Una rilevazione ABC/Washington Post di inizio agosto ha registrato per Hillary un consenso pari al 92% fra gli elettori che si descrivono Democratici, e pari all’86% fra quei Democratici che alle primarie le avevano preferito Bernie Sanders. Secondo la stessa indagine, Trump non va oltre all’83% fra i Repubblicani ed è appoggiato solo dal 74% degli elettori repubblicani che alle primarie avevano votato per qualcun altro.
Non è una questione di poco conto, attenzione: soprattutto in un contesto con due candidati globalmente poco apprezzati è strategicamente essenziale consolidare la propria base di consenso, prima ancora che conquistare i presunti swing voters o gli indipendenti.
E poi, c’è la solita questione geografica: come abbiamo visto nelle scorse puntate, non tutti gli stati pesano allo stesso modo. Ci sono alcuni stati decisivi, in grado di consegnare i “grandi elettori” che fanno la differenza tra la vittoria e la sconfitta.
Le Convention portano infatti riflettori, visitatori e denaro agli stati in cui si tengono, e non è un caso che quest’anno i Repubblicani abbiano scelto di riunirsi in Ohio, a Cleveland, e i Democratici a Philadelphia, in Pennsylvania.
Due stati imprescindibili per Trump e Clinton (i Repubblicani non hanno mai vinto la presidenza senza vincere l’Ohio, e per i Democratici la strada per la Casa Bianca passa per la Pennsylvania dal 1960).
Lo stesso era accaduto nel 2012, con i Democratici in North Carolina e i Repubblicani in Florida, e nel 2008, con i Democratici a Denver, Colorado, e i Repubblicani in Minnesota (non proprio uno swing state, visto che vota per i Democratici dal 1976, ma un posto in cui il GOP sperava di avere qualche chance dopo il 2004, quando George W. Bush perse di appena 3 punti).

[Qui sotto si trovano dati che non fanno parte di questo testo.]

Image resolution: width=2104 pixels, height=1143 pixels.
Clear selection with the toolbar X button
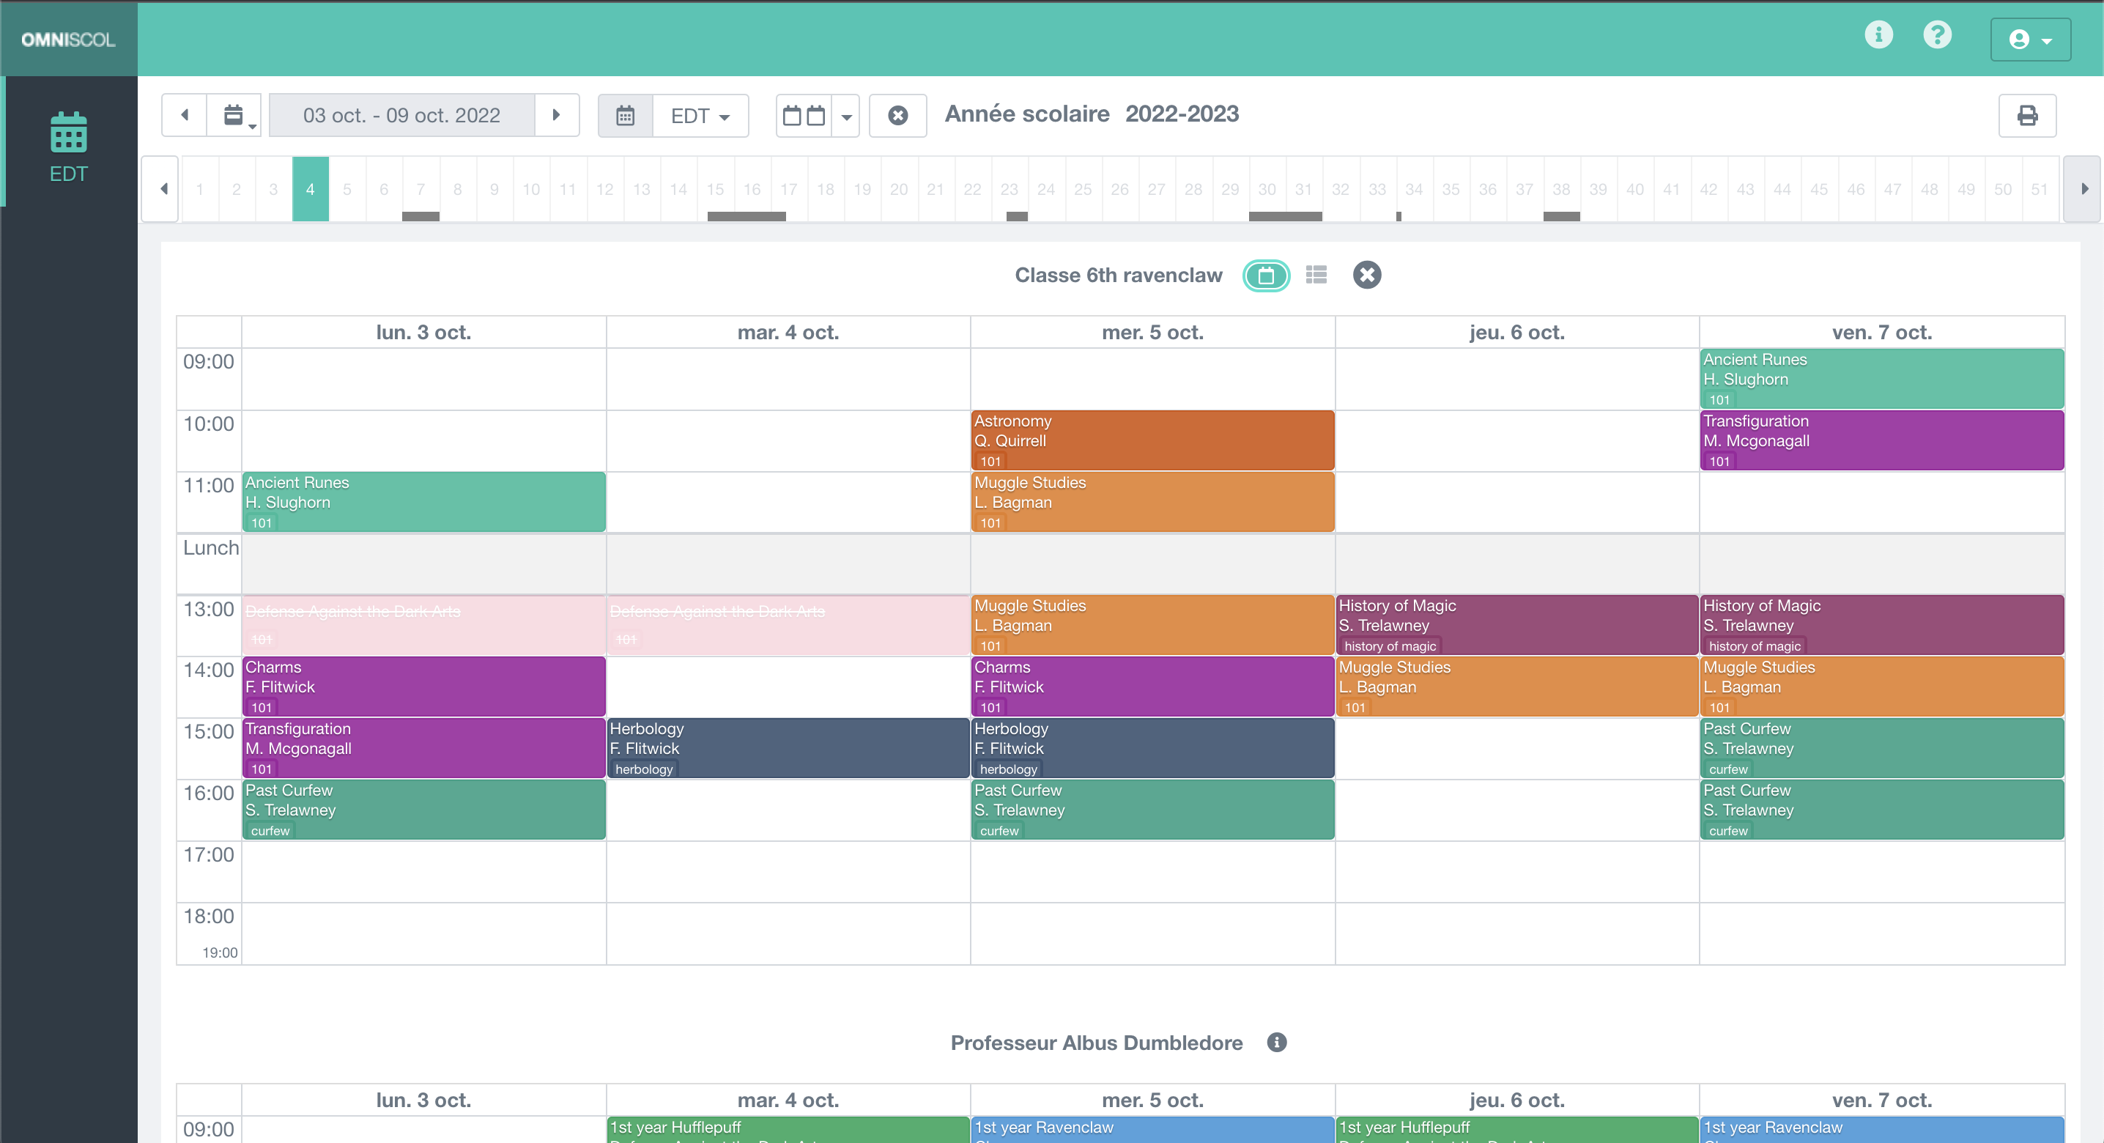point(898,115)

Come si vede da questa tabella, non sempre le Convention si sono svolte in stati contesi, ma dal 2008 in poi è sempre stato così:
Che ci sia poi un effetto positivo diretto sul risultato elettorale nello stato in cui si tiene la Convention è più difficile da dimostrare. Esiste tuttavia un lungo studio, pubblicato sul Journal of Politics, secondo il quale un certo impatto c’è, sulle contee immediatamente interessate dalle Convention: il problema è che le stesse Convention, se da una parte galvanizzano gli elettori del proprio partito, dall’altra possono anche produrre un certo effetto boomerang sui sostenitori del partito opposto.